**Article:**
Now, suppose random walk $\eta$ is observed by a delayed renewal process

$$\begin{array}{c}\hfill \mathcal{T}=\sum _{n=0}^{\infty }{\epsilon }_{{\tau }_n}\end{array}$$

(20)

such that

$$\begin{array}{c}\hfill {\Delta }_n={\tau }_n-{\tau }_{n-1},n\in \mathbb{N}\end{array}$$

(21)

are iid and independent of ${\Delta }_0={\tau }_0$ and

$$\begin{array}{cc}\hfill & L_0\left(\theta \right)=E{e}^{-\theta {\tau }_0}\hfill \end{array}$$

(22)

$$\begin{array}{cc}& L\left(\theta \right)=E{e}^{-\theta {\Delta }_1},\hfill \end{array}$$

(23)

each with Re$\left(\theta \right)\ge 0$ are the LST of ${\Delta }_0={\tau }_0$ and the common LST of ${\Delta }_n$ for $n\in \mathbb{N}$, respectively.

Then,

$$\begin{array}{c}\hfill E\left[z^{\mathcal{N}\left({\tau }_0\right)}{e}^{-u\mathcal{W}\left({\tau }_0\right)-\theta {\tau }_0}\right]=L_0\left[\theta +\lambda -\lambda g\left[zl\left(u\right)\right]\right]={\gamma }_0\left(z,v,\theta \right)\end{array}$$

(24)

$$\begin{array}{c}\hfill E\left[z^{\mathcal{N}\left({\Delta }_1\right)}{e}^{-u\mathcal{W}\left({\Delta }_1\right)-\theta {\Delta }_1}\right]=L\left[\theta +\lambda -\lambda g\left[zl\left(u\right)\right]\right]=\gamma \left(z,w,\theta \right)\end{array}$$

(25)

are the functionals describing the total number of lost nodes and their associated weights observed within time intervals $\left[0,{\tau }_0\right]$ and $({\tau }_0,{\tau }_1]$, respectively, that we assume known or readily obtainable.

$$\begin{array}{c}\hfill \mathcal{X}\otimes \mathcal{Y}\otimes \mathcal{T}=\sum _{n=0}^{\infty }\left(X_n,Y_n\right){\epsilon }_{{\tau }_n}\end{array}$$

(26)

is the bivariate random walk with mutually dependent marks

$$\begin{array}{c}\hfill \left(X_n,Y_n\right):\Omega \to \mathbb{N}\times {\mathbb{R}}_{+}\end{array}$$

that emerged from embedding in $\eta$ upon times $\mathcal{T}=\{{\tau }_0,{\tau }_1,{\tau }_2,\dots \}$. The random walk $\mathcal{X}\otimes \mathcal{Y}\otimes \mathcal{T}$ describes the path of the walker that moves on the associated random grid updated upon walker’s moves at $\mathcal{T}$.

**Excerpted records:**
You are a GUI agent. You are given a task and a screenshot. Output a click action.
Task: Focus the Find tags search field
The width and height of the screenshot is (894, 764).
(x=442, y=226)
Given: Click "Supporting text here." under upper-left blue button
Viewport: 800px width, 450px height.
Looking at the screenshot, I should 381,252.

...

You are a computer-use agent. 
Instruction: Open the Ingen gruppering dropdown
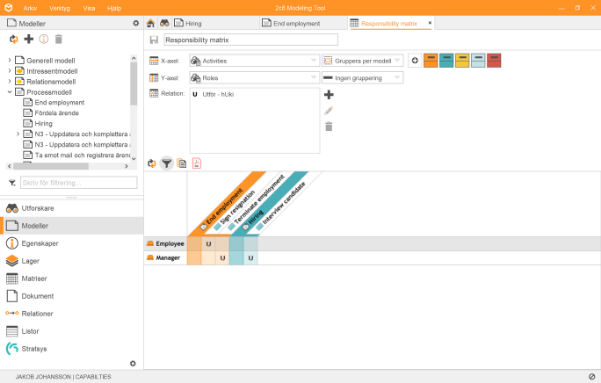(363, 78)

...

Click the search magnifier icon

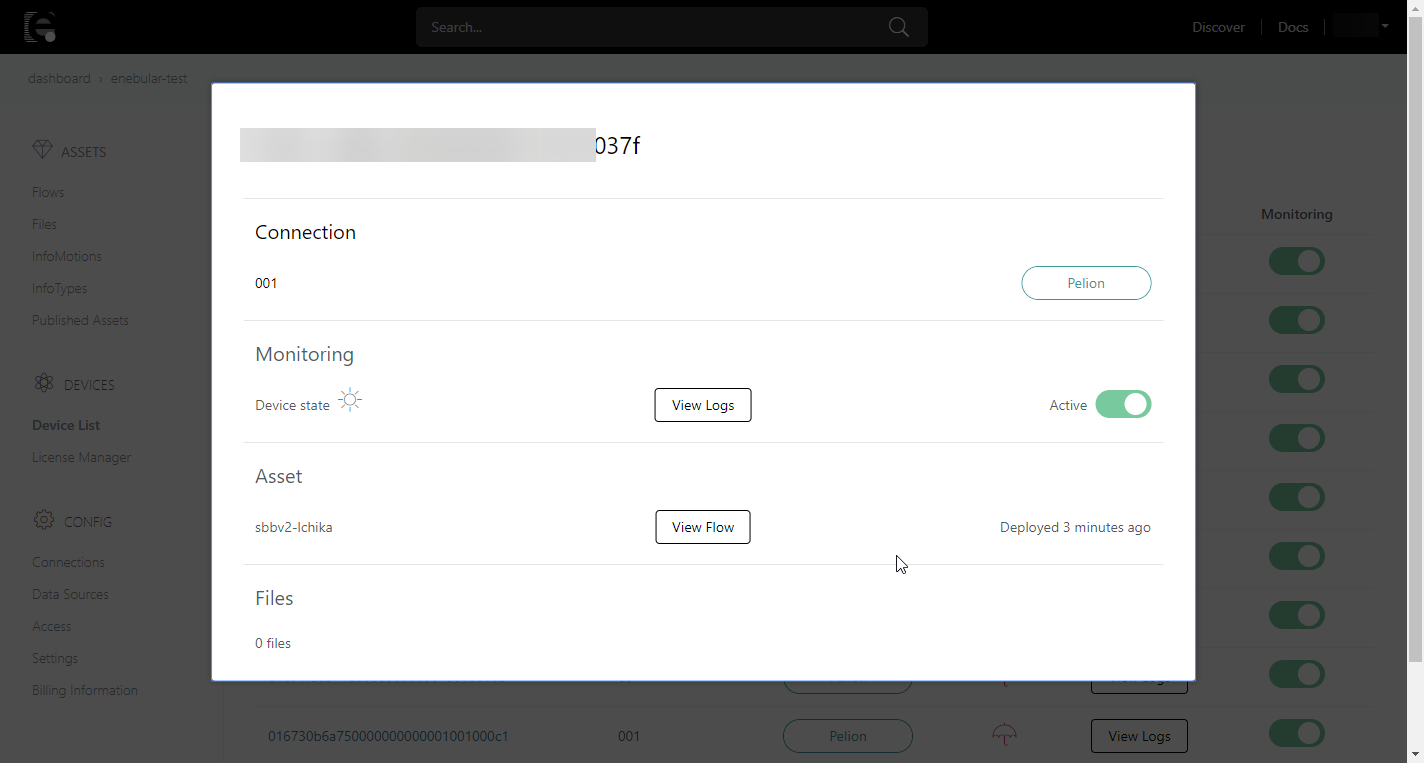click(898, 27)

**What to work on:**
From the passage on the random walk observed by a delayed renewal process above, copy out the part that begins at the words "are the functionals" and stops after the words "or readily obtainable.".

**Response:**
are the functionals describing the total number of lost nodes and their associated weights observed within time intervals $\left[0,{\tau }_0\right]$ and $({\tau }_0,{\tau }_1]$, respectively, that we assume known or readily obtainable.